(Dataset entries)
☆ ☆ ☆ ☆ ☆
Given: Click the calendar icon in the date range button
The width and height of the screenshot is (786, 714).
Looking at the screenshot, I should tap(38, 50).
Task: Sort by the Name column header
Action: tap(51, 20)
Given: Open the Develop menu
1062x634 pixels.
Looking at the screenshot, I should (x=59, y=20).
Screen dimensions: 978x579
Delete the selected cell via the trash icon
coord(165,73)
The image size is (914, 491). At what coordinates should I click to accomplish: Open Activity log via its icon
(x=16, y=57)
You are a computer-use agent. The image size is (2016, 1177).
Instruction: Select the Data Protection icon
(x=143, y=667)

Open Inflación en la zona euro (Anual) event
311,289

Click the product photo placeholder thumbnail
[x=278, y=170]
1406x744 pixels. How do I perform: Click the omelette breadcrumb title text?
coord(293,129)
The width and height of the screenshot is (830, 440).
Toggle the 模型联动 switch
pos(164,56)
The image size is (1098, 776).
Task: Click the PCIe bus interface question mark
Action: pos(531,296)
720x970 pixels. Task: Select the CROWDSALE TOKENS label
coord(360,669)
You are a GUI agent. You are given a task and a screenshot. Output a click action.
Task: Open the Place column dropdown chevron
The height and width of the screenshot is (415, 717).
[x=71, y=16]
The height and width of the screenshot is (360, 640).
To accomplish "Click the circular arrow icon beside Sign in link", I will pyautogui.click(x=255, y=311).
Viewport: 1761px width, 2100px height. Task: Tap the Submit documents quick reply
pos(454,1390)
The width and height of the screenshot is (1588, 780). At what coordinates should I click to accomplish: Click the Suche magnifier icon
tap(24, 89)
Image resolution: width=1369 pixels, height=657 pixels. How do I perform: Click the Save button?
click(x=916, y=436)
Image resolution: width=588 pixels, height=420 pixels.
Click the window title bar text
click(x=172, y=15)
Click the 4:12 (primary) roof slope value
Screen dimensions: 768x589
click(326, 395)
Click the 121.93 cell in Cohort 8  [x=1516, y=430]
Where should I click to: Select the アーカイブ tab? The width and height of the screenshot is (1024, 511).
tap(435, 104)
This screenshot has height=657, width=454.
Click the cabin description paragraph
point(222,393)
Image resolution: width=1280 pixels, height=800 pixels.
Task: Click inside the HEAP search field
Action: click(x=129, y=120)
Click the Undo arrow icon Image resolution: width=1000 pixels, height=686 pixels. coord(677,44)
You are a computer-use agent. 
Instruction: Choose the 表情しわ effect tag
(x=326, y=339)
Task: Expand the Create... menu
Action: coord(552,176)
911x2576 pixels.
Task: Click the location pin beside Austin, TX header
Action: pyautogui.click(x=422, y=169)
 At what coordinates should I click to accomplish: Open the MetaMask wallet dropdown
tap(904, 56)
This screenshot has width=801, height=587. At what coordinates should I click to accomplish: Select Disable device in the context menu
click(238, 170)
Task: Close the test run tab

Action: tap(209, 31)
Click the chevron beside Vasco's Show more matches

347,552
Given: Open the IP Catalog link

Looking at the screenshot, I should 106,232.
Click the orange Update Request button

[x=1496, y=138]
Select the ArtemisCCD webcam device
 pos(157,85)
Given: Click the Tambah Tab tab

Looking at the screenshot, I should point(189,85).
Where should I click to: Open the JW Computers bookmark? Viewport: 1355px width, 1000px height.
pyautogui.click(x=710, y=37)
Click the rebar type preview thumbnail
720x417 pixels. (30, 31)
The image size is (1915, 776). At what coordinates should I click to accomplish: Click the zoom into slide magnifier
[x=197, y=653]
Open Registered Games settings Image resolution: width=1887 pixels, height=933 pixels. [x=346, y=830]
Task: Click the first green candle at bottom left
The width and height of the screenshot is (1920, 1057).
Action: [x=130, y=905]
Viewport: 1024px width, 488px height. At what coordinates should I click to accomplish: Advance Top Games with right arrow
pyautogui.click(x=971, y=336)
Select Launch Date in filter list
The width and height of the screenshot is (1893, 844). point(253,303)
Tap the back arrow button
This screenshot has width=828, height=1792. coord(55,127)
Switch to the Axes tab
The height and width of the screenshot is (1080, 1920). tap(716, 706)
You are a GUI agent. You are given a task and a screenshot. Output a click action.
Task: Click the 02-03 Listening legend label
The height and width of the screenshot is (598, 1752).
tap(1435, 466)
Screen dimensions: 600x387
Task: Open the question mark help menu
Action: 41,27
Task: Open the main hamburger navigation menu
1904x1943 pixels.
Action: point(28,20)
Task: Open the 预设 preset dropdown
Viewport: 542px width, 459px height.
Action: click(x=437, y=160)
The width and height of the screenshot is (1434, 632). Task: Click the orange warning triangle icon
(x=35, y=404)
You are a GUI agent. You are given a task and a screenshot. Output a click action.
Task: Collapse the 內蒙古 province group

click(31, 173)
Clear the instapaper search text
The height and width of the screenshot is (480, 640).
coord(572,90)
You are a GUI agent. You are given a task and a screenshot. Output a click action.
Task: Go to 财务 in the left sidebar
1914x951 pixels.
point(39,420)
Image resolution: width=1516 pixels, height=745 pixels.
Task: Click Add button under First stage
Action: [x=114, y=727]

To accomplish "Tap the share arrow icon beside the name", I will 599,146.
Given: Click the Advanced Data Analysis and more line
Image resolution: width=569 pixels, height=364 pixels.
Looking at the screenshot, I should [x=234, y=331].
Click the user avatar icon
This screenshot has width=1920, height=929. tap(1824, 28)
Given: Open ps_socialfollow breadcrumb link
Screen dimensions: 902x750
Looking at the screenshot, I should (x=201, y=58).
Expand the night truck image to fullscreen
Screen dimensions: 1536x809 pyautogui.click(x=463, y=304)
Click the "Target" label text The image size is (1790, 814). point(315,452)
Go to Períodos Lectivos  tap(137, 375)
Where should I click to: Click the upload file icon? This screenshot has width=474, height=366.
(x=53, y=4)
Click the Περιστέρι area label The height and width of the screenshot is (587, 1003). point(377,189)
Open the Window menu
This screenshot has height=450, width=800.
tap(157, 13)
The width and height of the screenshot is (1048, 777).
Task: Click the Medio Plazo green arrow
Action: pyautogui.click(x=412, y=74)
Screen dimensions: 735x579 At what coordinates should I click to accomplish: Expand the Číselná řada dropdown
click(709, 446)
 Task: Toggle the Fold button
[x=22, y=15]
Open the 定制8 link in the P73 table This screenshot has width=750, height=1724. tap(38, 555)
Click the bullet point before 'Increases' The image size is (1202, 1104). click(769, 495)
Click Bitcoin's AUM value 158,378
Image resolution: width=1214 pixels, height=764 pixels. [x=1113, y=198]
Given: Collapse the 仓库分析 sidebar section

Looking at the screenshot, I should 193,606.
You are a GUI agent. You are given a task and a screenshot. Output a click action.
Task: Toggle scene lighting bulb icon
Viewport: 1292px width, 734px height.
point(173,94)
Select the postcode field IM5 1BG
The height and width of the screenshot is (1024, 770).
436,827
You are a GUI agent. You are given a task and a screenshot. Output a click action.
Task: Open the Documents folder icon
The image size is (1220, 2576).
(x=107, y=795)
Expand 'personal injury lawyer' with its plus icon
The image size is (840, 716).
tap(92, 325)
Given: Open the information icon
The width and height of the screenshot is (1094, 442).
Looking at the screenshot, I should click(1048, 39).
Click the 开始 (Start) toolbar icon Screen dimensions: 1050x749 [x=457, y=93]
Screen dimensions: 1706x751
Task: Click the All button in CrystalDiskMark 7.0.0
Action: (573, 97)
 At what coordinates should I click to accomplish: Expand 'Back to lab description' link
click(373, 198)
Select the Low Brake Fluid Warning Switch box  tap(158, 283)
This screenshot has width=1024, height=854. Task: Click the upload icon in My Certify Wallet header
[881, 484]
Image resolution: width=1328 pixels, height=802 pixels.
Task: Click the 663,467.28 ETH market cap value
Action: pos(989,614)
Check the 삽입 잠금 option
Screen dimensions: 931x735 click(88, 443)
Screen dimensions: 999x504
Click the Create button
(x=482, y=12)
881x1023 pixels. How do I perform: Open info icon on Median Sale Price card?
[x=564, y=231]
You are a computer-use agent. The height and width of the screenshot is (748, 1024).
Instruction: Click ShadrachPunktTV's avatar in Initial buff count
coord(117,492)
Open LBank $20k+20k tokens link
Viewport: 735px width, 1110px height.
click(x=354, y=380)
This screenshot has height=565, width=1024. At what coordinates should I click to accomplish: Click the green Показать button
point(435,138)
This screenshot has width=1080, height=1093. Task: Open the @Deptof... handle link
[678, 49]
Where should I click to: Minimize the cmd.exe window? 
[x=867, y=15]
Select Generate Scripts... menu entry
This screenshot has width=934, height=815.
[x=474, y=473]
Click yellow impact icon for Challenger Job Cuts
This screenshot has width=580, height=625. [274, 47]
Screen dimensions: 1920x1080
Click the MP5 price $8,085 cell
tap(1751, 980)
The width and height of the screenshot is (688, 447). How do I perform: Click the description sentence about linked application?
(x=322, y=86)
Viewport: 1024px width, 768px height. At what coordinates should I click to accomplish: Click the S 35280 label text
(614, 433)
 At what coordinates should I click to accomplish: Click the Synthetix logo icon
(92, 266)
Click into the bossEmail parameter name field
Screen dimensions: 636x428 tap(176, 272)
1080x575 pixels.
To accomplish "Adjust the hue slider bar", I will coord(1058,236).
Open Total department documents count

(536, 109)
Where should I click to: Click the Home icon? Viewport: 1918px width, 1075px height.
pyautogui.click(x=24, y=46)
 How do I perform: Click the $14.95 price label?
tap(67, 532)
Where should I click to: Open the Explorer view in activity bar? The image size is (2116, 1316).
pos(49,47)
☆ ☆ ☆ ☆ ☆
### Directions
Exactly as they stand, please print the lines from the first line of the records above down to the line that includes "Given: Open the Develop menu", both of those included and no others.

### Answer area
Given: Click the calendar icon in the date range button
The width and height of the screenshot is (786, 714).
Looking at the screenshot, I should tap(38, 50).
Task: Sort by the Name column header
Action: tap(51, 20)
Given: Open the Develop menu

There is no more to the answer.